- Opening Delimiter -
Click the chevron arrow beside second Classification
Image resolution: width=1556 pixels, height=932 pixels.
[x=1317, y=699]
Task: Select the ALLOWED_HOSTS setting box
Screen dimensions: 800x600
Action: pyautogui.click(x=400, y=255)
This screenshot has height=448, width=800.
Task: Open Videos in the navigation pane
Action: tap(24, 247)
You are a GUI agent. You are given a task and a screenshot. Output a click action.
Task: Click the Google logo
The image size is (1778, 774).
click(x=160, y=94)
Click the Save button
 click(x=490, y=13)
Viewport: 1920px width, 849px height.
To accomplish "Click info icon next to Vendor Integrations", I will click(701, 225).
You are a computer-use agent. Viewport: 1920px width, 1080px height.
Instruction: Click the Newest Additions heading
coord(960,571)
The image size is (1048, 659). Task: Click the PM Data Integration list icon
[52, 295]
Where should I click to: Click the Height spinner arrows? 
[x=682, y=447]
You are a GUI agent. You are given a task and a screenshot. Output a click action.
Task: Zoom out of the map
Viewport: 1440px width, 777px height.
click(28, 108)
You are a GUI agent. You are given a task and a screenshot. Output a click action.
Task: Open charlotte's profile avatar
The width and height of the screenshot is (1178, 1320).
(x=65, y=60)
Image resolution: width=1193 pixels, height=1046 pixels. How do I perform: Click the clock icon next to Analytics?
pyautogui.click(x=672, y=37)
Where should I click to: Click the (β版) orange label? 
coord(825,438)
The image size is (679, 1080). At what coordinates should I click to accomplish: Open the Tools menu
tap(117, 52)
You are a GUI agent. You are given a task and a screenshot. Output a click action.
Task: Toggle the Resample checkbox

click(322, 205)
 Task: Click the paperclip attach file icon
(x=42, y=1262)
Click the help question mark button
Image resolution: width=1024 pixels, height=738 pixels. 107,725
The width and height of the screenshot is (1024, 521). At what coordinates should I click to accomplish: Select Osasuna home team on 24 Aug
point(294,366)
- Closing Delimiter -
= Your goal =
Only the span from the line with "The width and height of the screenshot is (1024, 521)." through the final line of the records goes in the output, each line unchanged.

= Result of the exercise =
The width and height of the screenshot is (1024, 521). At what coordinates should I click to accomplish: Select Osasuna home team on 24 Aug
point(294,366)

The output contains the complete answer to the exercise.